►
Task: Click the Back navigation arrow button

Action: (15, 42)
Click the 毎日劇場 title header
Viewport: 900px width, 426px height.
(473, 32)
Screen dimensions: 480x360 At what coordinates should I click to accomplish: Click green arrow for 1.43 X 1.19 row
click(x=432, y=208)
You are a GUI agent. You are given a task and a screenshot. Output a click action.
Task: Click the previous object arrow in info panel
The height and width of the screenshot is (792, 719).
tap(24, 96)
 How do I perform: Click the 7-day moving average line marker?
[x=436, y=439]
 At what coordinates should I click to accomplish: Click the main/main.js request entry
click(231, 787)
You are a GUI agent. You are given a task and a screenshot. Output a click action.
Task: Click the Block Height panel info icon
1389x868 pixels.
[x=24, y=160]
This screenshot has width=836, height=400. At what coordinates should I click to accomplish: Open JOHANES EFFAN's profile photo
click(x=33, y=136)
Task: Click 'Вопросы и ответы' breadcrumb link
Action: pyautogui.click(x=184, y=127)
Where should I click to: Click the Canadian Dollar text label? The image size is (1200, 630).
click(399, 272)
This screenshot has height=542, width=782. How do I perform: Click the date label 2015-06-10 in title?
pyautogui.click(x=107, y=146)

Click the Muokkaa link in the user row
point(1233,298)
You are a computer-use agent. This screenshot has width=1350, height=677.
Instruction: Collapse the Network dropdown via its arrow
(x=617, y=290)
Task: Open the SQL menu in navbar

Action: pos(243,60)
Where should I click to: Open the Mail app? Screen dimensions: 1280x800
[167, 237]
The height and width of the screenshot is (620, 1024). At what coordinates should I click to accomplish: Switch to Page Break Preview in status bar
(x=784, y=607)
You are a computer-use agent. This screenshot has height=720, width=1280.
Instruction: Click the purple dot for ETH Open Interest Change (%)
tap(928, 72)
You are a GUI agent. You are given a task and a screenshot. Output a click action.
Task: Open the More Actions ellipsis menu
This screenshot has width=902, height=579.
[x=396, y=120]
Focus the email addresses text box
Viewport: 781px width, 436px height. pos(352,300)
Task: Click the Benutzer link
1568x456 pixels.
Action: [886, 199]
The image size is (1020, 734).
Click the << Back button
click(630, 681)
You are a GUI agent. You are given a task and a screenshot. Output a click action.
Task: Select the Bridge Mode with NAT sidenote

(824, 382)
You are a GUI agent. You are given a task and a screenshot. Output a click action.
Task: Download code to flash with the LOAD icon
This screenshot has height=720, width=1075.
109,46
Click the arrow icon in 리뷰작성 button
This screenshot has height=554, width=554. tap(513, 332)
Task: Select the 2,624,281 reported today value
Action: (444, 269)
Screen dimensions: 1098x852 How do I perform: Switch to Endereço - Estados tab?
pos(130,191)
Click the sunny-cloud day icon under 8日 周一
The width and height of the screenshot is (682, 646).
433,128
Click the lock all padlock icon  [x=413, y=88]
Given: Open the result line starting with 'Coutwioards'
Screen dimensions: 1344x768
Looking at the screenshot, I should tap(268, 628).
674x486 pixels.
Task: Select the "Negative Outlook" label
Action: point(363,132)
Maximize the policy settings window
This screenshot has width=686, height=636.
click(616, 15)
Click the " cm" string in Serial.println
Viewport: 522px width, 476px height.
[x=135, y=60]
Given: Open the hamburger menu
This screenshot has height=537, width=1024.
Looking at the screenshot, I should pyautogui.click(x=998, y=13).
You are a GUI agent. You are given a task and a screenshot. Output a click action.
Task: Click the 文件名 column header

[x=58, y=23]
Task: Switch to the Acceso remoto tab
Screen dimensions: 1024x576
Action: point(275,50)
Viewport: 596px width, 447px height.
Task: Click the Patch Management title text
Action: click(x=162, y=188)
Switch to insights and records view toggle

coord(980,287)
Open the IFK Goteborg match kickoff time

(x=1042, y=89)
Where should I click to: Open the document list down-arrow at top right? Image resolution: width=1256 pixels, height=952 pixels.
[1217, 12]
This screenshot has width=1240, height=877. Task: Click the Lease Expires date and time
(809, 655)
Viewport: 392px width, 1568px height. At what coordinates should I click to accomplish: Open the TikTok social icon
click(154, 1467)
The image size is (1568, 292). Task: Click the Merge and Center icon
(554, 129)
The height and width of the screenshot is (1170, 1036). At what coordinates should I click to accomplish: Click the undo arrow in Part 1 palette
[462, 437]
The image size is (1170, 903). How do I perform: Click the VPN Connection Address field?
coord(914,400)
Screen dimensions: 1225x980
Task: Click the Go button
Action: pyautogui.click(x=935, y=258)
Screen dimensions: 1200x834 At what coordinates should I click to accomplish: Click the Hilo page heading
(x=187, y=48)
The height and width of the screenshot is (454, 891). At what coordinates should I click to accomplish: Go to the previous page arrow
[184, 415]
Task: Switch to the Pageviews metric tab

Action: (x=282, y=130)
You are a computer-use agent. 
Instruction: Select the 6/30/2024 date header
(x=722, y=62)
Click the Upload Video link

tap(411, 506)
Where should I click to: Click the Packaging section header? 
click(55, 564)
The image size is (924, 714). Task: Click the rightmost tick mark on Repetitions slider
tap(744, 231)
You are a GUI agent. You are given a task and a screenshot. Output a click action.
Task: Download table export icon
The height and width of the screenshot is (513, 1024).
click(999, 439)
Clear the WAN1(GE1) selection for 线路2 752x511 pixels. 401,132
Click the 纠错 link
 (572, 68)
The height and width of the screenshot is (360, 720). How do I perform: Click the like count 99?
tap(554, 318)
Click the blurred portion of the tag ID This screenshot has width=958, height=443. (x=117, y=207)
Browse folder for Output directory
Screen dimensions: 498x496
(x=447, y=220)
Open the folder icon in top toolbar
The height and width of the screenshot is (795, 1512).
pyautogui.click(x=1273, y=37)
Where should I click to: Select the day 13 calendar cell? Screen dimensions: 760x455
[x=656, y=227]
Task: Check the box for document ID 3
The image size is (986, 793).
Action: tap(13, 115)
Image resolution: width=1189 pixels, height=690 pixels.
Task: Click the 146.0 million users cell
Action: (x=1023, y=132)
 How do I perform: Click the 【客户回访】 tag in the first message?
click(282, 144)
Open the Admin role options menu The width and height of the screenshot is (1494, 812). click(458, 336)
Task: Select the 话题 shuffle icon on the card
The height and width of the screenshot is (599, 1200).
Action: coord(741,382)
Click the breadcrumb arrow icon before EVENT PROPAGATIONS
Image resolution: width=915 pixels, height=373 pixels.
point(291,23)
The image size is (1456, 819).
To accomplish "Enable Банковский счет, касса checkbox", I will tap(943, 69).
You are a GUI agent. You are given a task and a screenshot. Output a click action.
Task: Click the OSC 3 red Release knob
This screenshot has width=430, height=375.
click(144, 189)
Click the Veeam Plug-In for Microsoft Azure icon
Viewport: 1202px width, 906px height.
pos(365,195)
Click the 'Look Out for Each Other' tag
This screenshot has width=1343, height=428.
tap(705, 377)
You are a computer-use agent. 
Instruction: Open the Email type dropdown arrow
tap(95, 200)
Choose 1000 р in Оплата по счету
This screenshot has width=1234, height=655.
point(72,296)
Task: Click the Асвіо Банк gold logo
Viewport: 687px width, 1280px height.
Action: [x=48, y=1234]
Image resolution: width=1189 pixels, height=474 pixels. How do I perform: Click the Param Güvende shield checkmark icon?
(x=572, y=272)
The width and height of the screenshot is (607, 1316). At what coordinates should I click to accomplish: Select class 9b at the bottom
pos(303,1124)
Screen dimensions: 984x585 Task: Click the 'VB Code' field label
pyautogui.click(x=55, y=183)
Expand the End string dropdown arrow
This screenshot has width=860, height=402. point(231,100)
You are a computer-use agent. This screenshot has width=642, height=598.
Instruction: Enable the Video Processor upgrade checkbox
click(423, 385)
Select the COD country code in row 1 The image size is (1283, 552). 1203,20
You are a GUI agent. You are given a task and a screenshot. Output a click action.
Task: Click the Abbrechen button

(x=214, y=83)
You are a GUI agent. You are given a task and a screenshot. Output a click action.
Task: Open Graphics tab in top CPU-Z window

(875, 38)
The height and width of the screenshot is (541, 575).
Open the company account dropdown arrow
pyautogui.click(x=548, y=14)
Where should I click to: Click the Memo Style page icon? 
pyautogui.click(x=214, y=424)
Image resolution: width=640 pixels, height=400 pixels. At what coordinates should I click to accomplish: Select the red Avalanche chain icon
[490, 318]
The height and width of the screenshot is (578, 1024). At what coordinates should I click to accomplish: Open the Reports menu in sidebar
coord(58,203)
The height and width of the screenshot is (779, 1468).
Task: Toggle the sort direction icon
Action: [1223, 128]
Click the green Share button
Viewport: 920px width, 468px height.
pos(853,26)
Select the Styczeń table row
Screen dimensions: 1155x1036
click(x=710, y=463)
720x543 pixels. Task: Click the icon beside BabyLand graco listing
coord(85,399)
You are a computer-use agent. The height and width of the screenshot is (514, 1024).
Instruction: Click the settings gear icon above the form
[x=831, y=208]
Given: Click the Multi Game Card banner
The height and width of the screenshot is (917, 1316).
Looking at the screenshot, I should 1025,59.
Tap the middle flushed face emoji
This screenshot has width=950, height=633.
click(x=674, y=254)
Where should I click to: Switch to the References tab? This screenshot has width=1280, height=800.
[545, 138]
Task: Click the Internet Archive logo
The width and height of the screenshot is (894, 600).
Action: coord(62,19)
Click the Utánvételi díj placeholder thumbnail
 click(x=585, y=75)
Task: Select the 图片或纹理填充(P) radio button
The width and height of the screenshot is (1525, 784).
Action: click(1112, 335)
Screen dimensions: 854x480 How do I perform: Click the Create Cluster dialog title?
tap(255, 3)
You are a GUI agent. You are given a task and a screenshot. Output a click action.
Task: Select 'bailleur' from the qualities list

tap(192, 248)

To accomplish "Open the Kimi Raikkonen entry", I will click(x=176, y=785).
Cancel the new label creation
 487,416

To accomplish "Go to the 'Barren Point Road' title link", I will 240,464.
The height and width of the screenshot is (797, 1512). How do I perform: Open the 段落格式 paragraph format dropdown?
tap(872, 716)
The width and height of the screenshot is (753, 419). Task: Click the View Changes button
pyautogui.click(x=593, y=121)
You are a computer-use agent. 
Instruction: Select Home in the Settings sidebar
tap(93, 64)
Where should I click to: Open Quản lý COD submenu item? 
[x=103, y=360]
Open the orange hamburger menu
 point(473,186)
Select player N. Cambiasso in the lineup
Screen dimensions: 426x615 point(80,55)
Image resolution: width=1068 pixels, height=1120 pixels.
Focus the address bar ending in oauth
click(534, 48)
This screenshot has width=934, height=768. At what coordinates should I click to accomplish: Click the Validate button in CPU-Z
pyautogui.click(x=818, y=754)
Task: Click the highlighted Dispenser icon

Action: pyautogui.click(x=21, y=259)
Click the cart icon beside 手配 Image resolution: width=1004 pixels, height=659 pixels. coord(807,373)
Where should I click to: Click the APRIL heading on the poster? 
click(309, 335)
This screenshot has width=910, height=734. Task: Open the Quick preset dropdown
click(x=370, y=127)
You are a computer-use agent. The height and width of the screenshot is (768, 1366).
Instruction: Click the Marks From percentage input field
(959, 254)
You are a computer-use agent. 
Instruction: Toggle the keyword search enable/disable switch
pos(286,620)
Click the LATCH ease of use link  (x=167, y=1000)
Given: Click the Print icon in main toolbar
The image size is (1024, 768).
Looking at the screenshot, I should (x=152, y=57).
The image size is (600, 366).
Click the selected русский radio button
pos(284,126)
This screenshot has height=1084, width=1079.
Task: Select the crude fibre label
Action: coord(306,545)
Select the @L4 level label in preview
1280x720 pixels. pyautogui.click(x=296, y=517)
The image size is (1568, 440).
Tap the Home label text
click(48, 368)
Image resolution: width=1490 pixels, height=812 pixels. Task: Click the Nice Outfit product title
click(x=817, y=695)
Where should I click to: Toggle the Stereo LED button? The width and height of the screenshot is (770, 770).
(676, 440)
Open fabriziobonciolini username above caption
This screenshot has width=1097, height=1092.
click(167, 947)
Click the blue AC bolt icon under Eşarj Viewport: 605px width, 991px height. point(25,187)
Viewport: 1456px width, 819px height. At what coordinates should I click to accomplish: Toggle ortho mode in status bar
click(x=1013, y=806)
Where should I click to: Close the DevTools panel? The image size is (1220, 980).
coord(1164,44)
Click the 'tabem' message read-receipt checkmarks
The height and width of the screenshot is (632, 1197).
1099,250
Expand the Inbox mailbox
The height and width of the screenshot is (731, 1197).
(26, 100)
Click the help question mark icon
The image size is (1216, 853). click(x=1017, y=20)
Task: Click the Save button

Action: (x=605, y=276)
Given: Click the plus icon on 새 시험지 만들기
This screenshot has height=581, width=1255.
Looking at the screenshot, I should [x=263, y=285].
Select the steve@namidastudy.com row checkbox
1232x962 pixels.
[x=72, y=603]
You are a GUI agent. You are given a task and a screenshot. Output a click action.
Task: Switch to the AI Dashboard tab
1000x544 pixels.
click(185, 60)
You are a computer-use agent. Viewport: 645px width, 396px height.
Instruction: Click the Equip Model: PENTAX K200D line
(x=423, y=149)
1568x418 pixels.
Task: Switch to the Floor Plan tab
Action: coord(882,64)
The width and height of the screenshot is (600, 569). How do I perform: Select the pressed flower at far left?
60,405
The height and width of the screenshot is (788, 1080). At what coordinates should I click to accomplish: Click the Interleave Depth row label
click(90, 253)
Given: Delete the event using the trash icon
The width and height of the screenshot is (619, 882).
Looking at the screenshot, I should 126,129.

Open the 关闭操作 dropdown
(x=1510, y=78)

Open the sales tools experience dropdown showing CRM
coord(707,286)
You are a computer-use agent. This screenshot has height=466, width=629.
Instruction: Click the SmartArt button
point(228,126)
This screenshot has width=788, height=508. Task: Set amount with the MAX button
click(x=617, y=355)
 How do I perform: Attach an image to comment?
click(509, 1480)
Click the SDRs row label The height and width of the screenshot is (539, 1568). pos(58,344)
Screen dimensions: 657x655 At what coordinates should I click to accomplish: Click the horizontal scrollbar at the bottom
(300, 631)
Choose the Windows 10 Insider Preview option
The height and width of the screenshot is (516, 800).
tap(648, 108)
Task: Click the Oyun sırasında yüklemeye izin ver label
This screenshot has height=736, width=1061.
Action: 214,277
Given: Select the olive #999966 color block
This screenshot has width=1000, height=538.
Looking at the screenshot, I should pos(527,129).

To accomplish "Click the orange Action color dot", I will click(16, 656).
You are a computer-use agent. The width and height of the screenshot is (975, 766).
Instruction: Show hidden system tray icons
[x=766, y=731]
◄
> Exercise details: Show every line from the listing above in which the string "computer" appears.

> Written answer:
You are a computer-use agent. This screenshot has width=1350, height=677.
You are a computer-use agent. This screenshot has height=720, width=1280.
You are a computer-use agent. 
You are a computer-use agent. 
You are a computer-use agent. This screenshot has width=642, height=598.
You are a computer-use agent. The height and width of the screenshot is (514, 1024).
You are a computer-use agent. 
You are a computer-use agent. The height and width of the screenshot is (768, 1366).
You are a computer-use agent. 
You are a computer-use agent. Viewport: 645px width, 396px height.
You are a computer-use agent. This screenshot has height=466, width=629.
You are a computer-use agent. The width and height of the screenshot is (975, 766).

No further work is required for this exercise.